Tuesday, November 28, 2017

That Perfect Strength

Sometimes Life tests us.  Hardcore.  To the bone.  Maybe further than that.  Whatever "that" is and however deep "that" goes.  I thought after all my surgeries I'd learned how to just take it some more when I couldn't take things anymore.  Not so.  Life's challenges are all different.  They take different courage and different strength to face.  But strength nonetheless.  And I suppose I'm always learning how to face new challenges and the chaos that comes along with that. 

If there's one thing I've learned in my forty-one years and counting, even if we're ridiculously type-A personalities, even if we're fiercely independent, even if we actually believed once upon a time we could do literally anything (and probably pretty perfectly), it's this:  we sometimes need others who can see with vivid clarity the strength inside us that we ourselves have forgotten that we possess.  Because they can see us from the outside.  They have always seen us.  With true eyes.  And they remember all our triumphs along the way.  They intimately know the stuff we're made of.  They know we may be utterly tender-hearted, and broken in ways we desperately wish we weren't, but we're also made of steel where it matters.

I am so lucky in this life to have an incredibly dear family and chosen sister-friends who constantly remind me what grace is and who remind me that strength sits quietly beneath the surface, in a reserve we may think is empty, but it is certainly not.  I could spend hour upon hour writing about my family tonight, but I think I'll save that for another time.  Tonight, I want to focus on a specific night.  In my hometown in Louisiana.  One week ago, tomorrow.  In a beautiful home.  With some very special women.

I found myself the Wednesday night before Thanksgiving sitting in Alexandria with three of my dearest girlfriends at one of their houses.  They even yielded to me the ottoman so I could rest my bunk hip after my long journey in from Dallas after pouring me a glass of red wine as soon as I walked in, after big hugs with each of them, of course.  It's been weeks or maybe months since I'd had a drink, so it didn't take much to make me start to feel warm.  The relief at just being in the same room with them, and the laughter with which we all were frequently overcome, also helped. 

I've known these women the better part of my life.  One since near birth and the other two since junior high.  And we've seen and done and lived and loved through SO MUCH together.  Such beautiful heights, and such heartbreaking lows.  One is an artist.  One is a teacher.  One is a lawyer.  (And I'm realizing as I write this that I, myself, am an artist, former teacher, and current lawyer... all three... fascinating.)  All of us are moms with two kids each.  And all are so very beautiful, inside and out.  And it just so happens all three of these dear women friends of mine are widows.  In their early 40s.  It's not what anyone would have ever expected... or planned... or wanted.  But it is.  Life does not follow a playbook, as I was recently reminded by someone else dear to me.  It's also quite the beautiful mess, as I was also reminded recently by someone else I admire. 

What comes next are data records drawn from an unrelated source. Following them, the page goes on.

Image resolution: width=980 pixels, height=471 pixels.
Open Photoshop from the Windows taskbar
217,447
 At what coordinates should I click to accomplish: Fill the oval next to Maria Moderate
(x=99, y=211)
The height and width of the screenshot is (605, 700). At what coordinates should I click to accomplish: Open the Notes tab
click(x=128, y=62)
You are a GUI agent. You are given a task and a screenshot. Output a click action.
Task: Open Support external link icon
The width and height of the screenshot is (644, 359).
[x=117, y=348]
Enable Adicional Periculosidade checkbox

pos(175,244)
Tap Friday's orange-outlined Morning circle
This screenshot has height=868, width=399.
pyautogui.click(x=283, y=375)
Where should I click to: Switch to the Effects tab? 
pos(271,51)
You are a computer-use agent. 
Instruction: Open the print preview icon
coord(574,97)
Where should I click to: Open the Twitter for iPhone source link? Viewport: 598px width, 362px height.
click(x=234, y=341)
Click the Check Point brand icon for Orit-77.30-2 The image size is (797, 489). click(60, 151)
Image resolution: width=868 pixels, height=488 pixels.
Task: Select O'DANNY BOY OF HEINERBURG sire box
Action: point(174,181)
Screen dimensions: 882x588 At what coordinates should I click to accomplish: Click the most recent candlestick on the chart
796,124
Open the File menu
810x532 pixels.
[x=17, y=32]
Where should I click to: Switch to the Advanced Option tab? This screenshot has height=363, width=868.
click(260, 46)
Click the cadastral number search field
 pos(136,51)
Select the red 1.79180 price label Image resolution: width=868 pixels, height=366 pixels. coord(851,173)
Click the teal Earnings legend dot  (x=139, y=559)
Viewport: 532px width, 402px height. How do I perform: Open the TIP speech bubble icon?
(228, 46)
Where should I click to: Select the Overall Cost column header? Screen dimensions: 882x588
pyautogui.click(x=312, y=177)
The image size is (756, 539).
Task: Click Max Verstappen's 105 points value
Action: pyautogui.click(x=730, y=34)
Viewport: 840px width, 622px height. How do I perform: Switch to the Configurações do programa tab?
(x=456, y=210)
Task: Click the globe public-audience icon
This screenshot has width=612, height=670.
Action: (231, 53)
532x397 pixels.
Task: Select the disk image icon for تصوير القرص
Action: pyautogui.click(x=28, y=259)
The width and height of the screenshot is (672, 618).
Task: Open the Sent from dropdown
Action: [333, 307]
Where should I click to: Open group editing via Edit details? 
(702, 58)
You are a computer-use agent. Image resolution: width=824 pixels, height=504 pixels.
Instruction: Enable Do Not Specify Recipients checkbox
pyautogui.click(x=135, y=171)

And I know there are no accidents.  I need strength in this chapter of my life, and it is here I found myself.  Listening to and talking with these amazingly strong souls sitting before me.  The universe gives us exactly what we need in order to do what we need to do and be who we need to be.  I sat there in sheer wonder at the strength of these women I adore sitting around a table with me.  I would have never guessed in a million years back in our youth that we would be having these moments, these conversations at this stage of life, when back then we were dying our hair with Koolaid, running around at Mardi Gras in Lafayette, sunbathing, jumping on trampolines, or sitting on top of the world, or in Lodi, with Icees (that may or may not have been spiked).  We ultimately moved to the dining table where we shared tears and stories, songs and dreams, laughs and what-the-hells.  We held hands when we needed, lifted each other up, and we ate pecan pie.  With whipped cream.  We all understand deep love and deep pain in different ways and take nothing for granted.  It's as deep as it gets.  It almost felt like we were characters in some movie or something (though there's already a Ya Ya book-turned-movie about other amazing women from Alexandria).  But this is no movie.  This is the real shit.  The deeper pains and most treasured gifts only mid-life can bring.  I felt like such a lucky girl in that moment, despite the harsh realities we all discussed and cried our way through together.

I am still so in awe of those women and their stories, and mine interwoven with theirs.  And their all accepting love for me.  And mine for them.  It was no accident I was fully present in their presence that night, and I felt more at peace than I have in months.  The gnawing pit in my stomach subsided for a glorious while as I just existed in a deeply personal way with those girls.  We all Need More (#fileitunderNeedMore) in different ways.  And maybe, just maybe, we're here together on our journeys to help make sure those needs get met.  Actually, there's no maybe about it.  No irony is lost on me.  No serendipitous moment escapes my notice.  I hear it all.  Absorb it all.  And I am feeling my way in the dark... looking for stars all the while.  Hugging and holding hands of women I love through it all, deep in a special November night back home.